Un poco más allá de Bratislava todavía estamos volando sobre territorio checo; un aletazo más y estamos en Viena. No en Austria; literalmente en Viena. No hemos podido ver el paisaje austríaco.

Entrando por este lado, se tiene la impresión de que toda Austria es su capital; toda Austria es ciudad.

A poco de atravesar la frontera, se divisan desde el avión, sucesivamente, los tres deltas del Danubio. Toda la campiña tiene un aspecto de suburbio, de afueras de una gran ciudad. Tomamos tierra en el aeródromo de Aspern, un poco más arriba del Viejo Danubio. La germanización vuelve a ser ostensible; se mete por los ojos apenas se baja de la cabina del avión. Todo vuelve a estar pintado y barnizado a la alemana. Los aviones vuelven a ser exclusivamente alemanes. Salen frecuentemente los correos aéreos para Munich y Berlín, van dando un rodeo para evitar el territorio checoslovaco, esta cuña metida por la paz de Versalles en el corazón de Germania.

* SEGMENTO DE DATOS:
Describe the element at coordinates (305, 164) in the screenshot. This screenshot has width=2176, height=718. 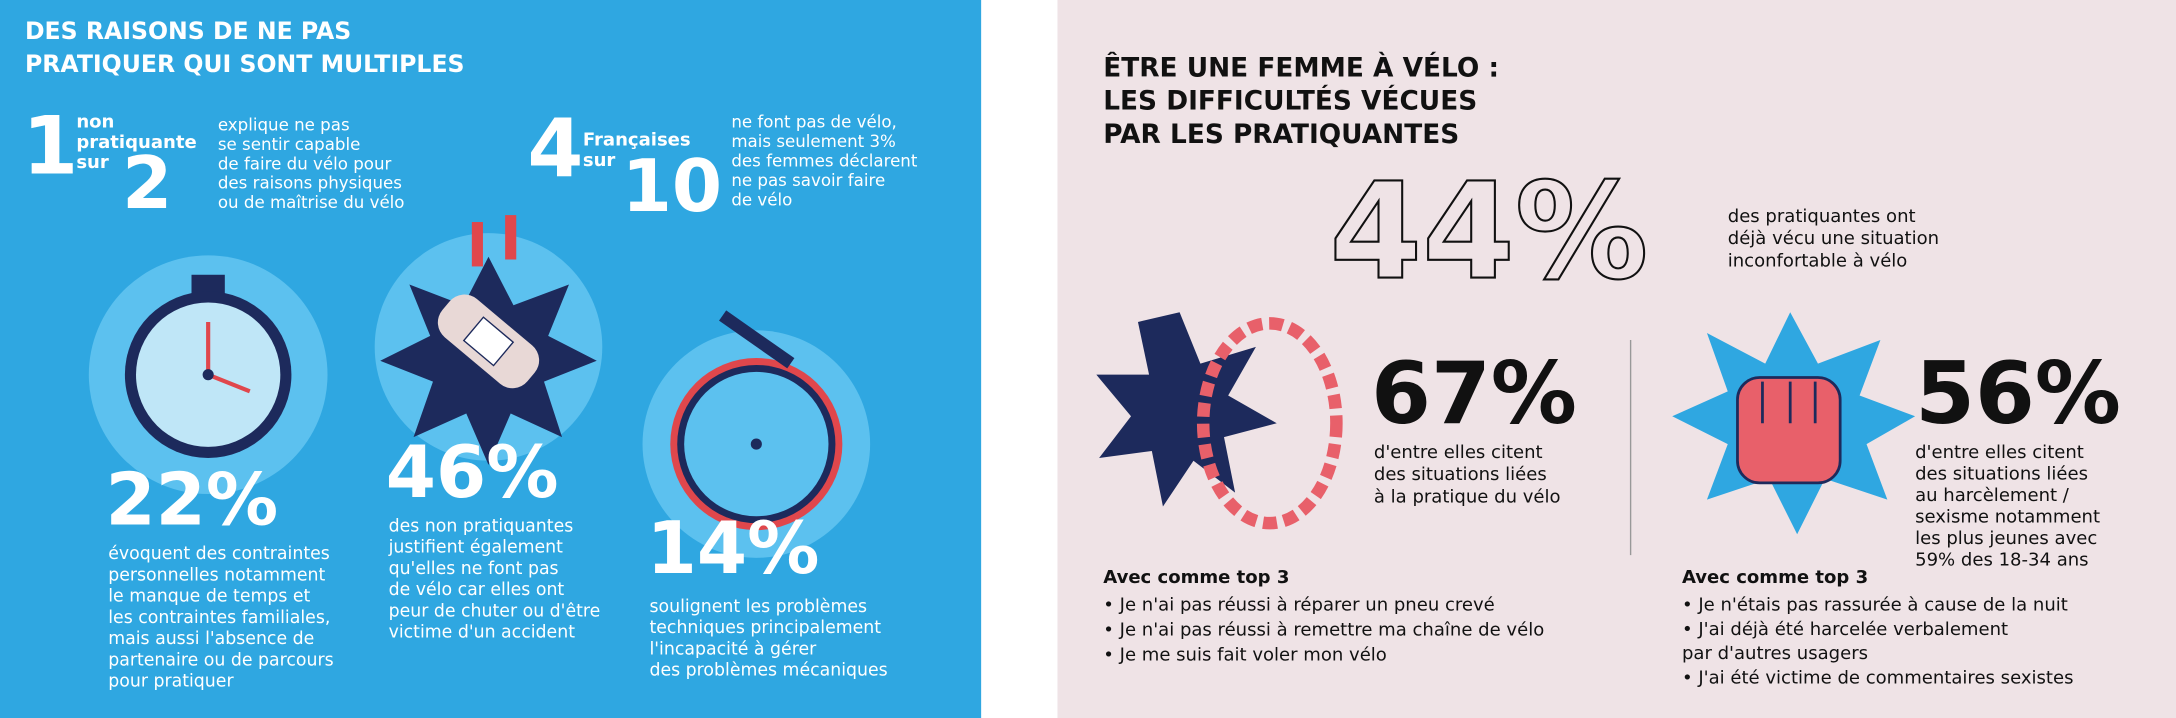
I see `stat-text: de faire du vélo pour` at that location.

* ACCIÓN REQUERIDA 1:
Conteste estas preguntas sobre el extracto:
(a) ¿En qué aeródromo toma tierra el avión?
(b) ¿Cuántos deltas del Danubio se divisan desde el avión al atravesar la frontera?
(c) ¿Hacia qué ciudades salen frecuentemente los correos aéreos?
* ACCIÓN REQUERIDA 2:
Indique si cada afirmación concuerda con el extracto y cite las palabras del extracto que lo deciden:
(a) Desde el avión se pudo ver el paisaje austríaco.
(b) Los aviones son exclusivamente alemanes.
(c) Los correos aéreos cruzan el territorio checoslovaco en su ruta.
Para responder, use únicamente el extracto.

* RESPUESTA DEL EJERCICIO 1:
(a) En el aeródromo de Aspern.
(b) Tres.
(c) Hacia Munich y Berlín.

* RESPUESTA DEL EJERCICIO 2:
(a) No: "No hemos podido ver el paisaje austríaco."
(b) Sí: "Los aviones vuelven a ser exclusivamente alemanes."
(c) No: "van dando un rodeo para evitar el territorio checoslovaco"